Témoignage sur une époque, Le travailleur est aussi l’une des premières réflexions radicales sur la technique moderne. C’est à ce titre qu’il intéressa très tôt Heidegger et qu’il n’a rien perdu de son importance, même si son contexte idéologique nous est devenu étranger. Au cours de l’hiver 1939-1940, Heidegger fit un commentaire du Travailleur davant un petit cercle d’universitaires. Les nazis y mirent rapidement fin. Dans l’écrit qu’il a consacré à Jünger, en 1955, De la  » ligne «  (repris dans Questions I, sous le titre Contribution à la question de l’être), Heidegger évoque les grands moments de son interprétation. Il s’agissait de comprendre la figure du Travailleur dans l’horizon du nihilisme planétaire, à partir de la métaphysique de la volonté de puissance de Nietzsche, comme une figure possible du dépassement. Que la conception jüngerienne de la technique ait profondément marqué Heidegger, c’est ce dont témoignent encore les références au Travailleur que l’on trouve dans le texte de Heidegger Dépassement de la métaphysique (rédigé entre 1936 et 1946), mais aussi dans la conférence sur La question de la technique (1953). Ce lien à Jünger permet d’entrevoir le sens que Heidegger crut trouver au mouvement national-socialiste à ses débuts : une possibilité de maîtriser la technique dans cette problèmatique du nihilisme. D’où son obstination à donner une  » vérité  » au mouvement, alors que dès le début Heidegger s’est complètement aveuglé sur la réalité du nazisme.

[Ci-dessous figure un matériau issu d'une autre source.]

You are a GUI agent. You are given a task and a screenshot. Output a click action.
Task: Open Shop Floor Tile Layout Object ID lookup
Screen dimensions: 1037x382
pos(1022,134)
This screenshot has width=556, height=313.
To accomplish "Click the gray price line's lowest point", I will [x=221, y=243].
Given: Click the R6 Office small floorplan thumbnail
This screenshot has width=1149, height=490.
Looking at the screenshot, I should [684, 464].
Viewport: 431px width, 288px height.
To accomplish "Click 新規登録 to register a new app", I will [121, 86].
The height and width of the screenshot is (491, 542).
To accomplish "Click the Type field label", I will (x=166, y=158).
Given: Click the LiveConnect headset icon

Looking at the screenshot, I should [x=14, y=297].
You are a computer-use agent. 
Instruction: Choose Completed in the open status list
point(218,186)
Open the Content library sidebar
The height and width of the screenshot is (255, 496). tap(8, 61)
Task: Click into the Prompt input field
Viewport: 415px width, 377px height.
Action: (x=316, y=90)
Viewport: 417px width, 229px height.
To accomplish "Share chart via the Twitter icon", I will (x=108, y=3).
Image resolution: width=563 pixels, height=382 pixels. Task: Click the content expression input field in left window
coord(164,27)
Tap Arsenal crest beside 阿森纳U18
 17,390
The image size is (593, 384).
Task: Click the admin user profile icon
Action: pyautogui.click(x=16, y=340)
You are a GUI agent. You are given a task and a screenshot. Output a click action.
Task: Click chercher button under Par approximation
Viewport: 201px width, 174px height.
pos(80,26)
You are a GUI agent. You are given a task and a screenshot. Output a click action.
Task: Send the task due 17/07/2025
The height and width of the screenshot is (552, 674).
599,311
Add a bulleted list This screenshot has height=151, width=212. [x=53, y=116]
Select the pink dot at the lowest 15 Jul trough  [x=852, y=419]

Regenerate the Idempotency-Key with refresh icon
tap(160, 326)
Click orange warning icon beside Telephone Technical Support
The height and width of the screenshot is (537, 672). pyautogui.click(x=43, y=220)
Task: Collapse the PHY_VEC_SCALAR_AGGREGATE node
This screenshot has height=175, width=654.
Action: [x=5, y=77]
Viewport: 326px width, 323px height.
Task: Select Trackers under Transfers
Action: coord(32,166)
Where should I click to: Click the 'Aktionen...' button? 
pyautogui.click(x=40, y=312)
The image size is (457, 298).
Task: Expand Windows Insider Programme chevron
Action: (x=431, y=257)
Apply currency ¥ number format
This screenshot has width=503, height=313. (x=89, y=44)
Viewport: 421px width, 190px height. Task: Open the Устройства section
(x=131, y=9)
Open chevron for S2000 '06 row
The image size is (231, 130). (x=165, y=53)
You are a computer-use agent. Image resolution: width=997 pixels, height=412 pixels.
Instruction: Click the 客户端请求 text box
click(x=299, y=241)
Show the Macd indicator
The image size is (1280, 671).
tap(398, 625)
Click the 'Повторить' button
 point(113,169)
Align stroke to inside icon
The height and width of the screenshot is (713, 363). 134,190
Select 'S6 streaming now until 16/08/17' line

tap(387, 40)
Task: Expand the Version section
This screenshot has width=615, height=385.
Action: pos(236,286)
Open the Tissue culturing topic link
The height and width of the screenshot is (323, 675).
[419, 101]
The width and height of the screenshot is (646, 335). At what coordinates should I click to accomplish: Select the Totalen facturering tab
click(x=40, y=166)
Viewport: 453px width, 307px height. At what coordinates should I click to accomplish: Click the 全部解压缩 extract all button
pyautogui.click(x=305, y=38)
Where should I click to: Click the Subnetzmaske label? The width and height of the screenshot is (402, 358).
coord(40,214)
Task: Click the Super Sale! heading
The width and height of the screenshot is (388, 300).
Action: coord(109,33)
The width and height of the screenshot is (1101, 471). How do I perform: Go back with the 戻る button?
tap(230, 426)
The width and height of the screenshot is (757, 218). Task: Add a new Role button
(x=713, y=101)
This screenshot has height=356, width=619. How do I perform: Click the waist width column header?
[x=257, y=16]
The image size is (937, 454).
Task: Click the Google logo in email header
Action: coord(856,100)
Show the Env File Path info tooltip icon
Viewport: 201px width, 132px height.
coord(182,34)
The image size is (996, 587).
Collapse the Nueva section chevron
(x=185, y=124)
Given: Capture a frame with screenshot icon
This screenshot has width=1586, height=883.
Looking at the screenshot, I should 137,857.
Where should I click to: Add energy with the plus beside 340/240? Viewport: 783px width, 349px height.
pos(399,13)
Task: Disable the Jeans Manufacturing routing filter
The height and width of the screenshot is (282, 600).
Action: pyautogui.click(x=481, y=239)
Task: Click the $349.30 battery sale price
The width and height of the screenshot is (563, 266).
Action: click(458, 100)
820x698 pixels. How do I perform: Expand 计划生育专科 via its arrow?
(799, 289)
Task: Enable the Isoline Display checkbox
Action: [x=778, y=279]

Quant à Jünger, il s’était déjà éloigné de la problématique du Travailleur. La figure héroïque et prométhéenne qu’il avait érigée en emblême – à partir de son expérience de la guerre de 1914 comme de sa réflexion sur la planification soviétique – avait fait place à celle du Rebelle, de celui qui, face au même nihilisme, tente de  » passer la ligne « , et qui, proscrit ou énarque, appartient à un autre monde. Si l’on ajoute que la  traduction française est remarquable par sa précision et sa clarté, que ce livre, par son importance historique, est l’une des clefs pour comprendre tant de phénomènes idéologiques qui précédèrent le national-socialisme, il est clair que cette publication est un événement.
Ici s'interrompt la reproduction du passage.